They must also overcome the stiffening of their lipid cell membrane, as this is important for the survival and functionality of these organisms. To accomplish this, psychrophiles adapt lipid membrane structures that have a high content of short, unsaturated fatty acids. Compared to longer saturated fatty acids, incorporating this type of fatty acid allows for the lipid cell membrane to have a lower melting point, which increases the fluidity of the membranes. This adaptation helps maintain proper membrane function in cold environments by preventing rigidity and ensuring that essential cellular processes can continue efficiently. In addition, carotenoids are present in the membrane, which help modulate the fluidity of it.

Antifreeze proteins are also synthesized to keep psychrophiles' internal space liquid, and to protect their DNA when temperatures drop below water's freezing point. By doing so, the protein prevents any ice formation or recrystallization process from occurring.

The enzymes of these organisms have been hypothesized to engage in an activity-stability-flexibility relationship as a method for adapting to the cold; the flexibility of their enzyme structure will increase as a way to compensate for the freezing effect of their environment.

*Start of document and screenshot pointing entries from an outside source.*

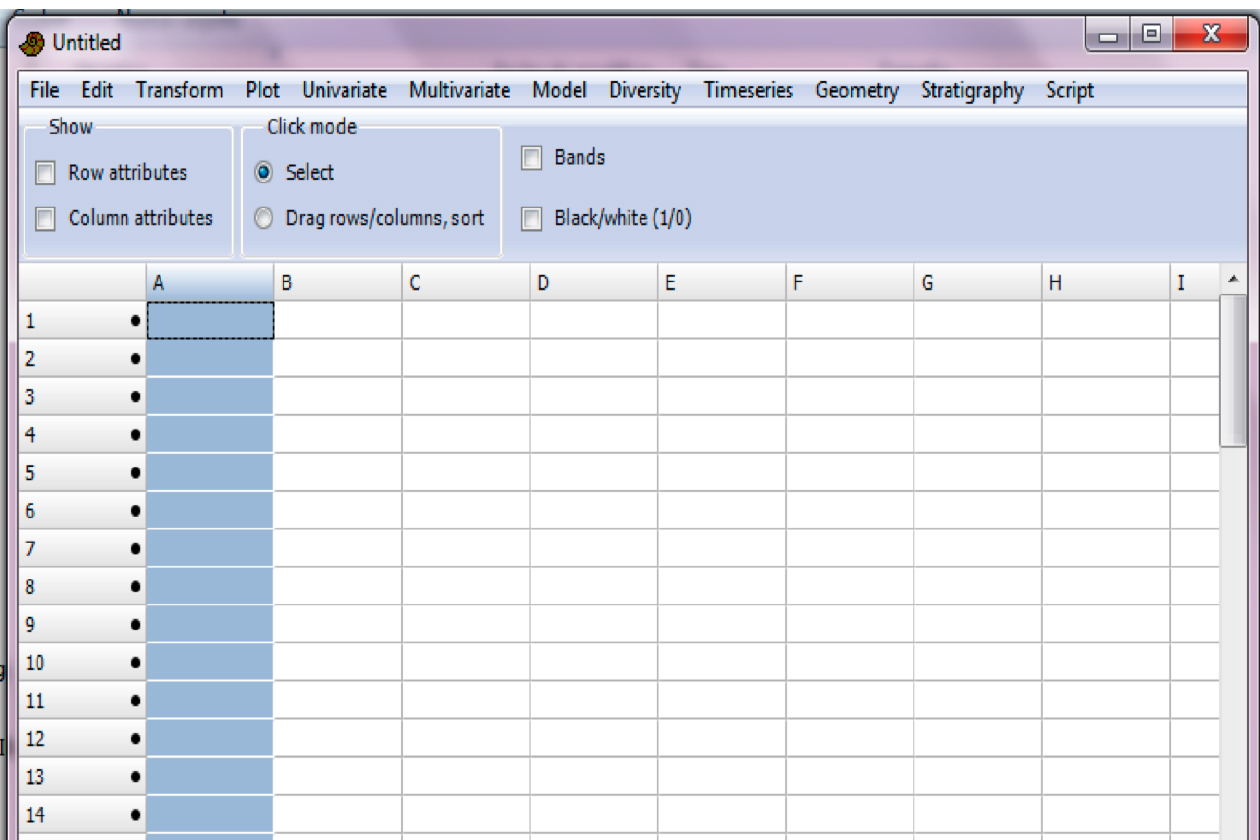Open the File menu
This screenshot has height=840, width=1260.
pyautogui.click(x=44, y=91)
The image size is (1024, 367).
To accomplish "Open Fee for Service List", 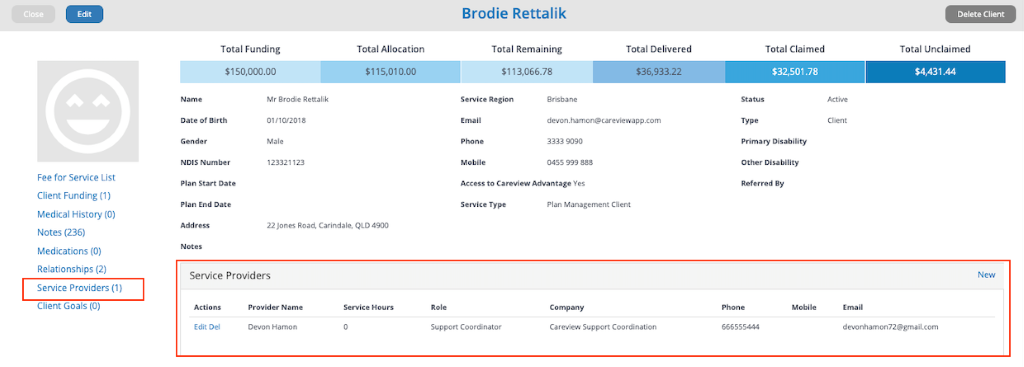I will (76, 178).
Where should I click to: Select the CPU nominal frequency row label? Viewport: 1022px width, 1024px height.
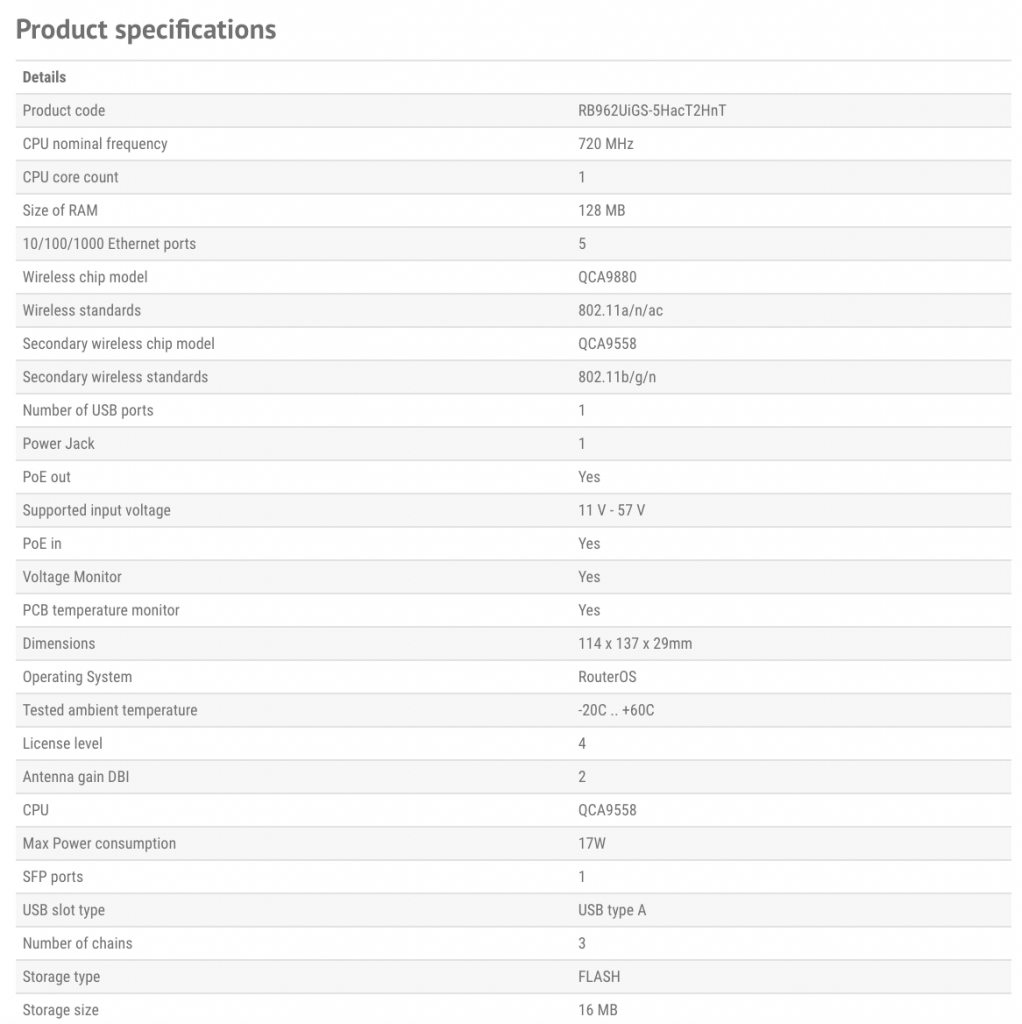coord(95,144)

Cold adapted enzymes produced by psychrophiles exhibit high catalytic efficiency at low temperatures but reduced thermal stability, allowing metabolic processes to occur efficiently in cold environments

Certain cryophiles, such as Gram-negative bacteria Vibrio and Aeromonas spp., can transition into a viable but nonculturable (VBNC) state. During VBNC, a micro-organism can respire and use substrates for metabolism – however, it cannot replicate. An advantage of this state is that it is highly reversible. It has been debated whether VBNC is an active survival strategy or if eventually the organism's cells will no longer be able to be revived. There is proof however it may be very effective – Gram positive bacteria Actinobacteria have been shown to have lived about 500,000 years in the permafrost conditions of Antarctica, Canada, and Siberia. Due to their ability to retain their enzymes at low temperatures, psychrophilic microorganisms are being examined to find biotechnological and industrial applications, such as food processing, detergents, pharmaceuticals, and environment bioremediation.

===Taxonomic range===
Psychrophiles include bacteria, lichens, snow algae, phytoplankton, fungi, and insects.

Among the bacteria that can tolerate extreme cold are Arthrobacter sp., Psychrobacter sp. and members of the genera Halomonas, Pseudomonas, Hyphomonas, and Sphingomonas. Species of Acinetobacter, Aerococcus, Flavobacterium, Listeria, Pseudomonas, Serratia, and Yersinia are commonly present in animal-derived foods. Another example is Chryseobacterium greenlandensis, a psychrophile that was found in 120,000-year-old ice.

Umbilicaria antarctica and Xanthoria elegans are lichens that have been recorded photosynthesizing at temperatures ranging down to −24 C, and they can grow down to around −10 C. Some multicellular eukaryotes can also be metabolically active at sub-zero temperatures, such as some conifers; those in the Chironomidae family are still active at −16 C.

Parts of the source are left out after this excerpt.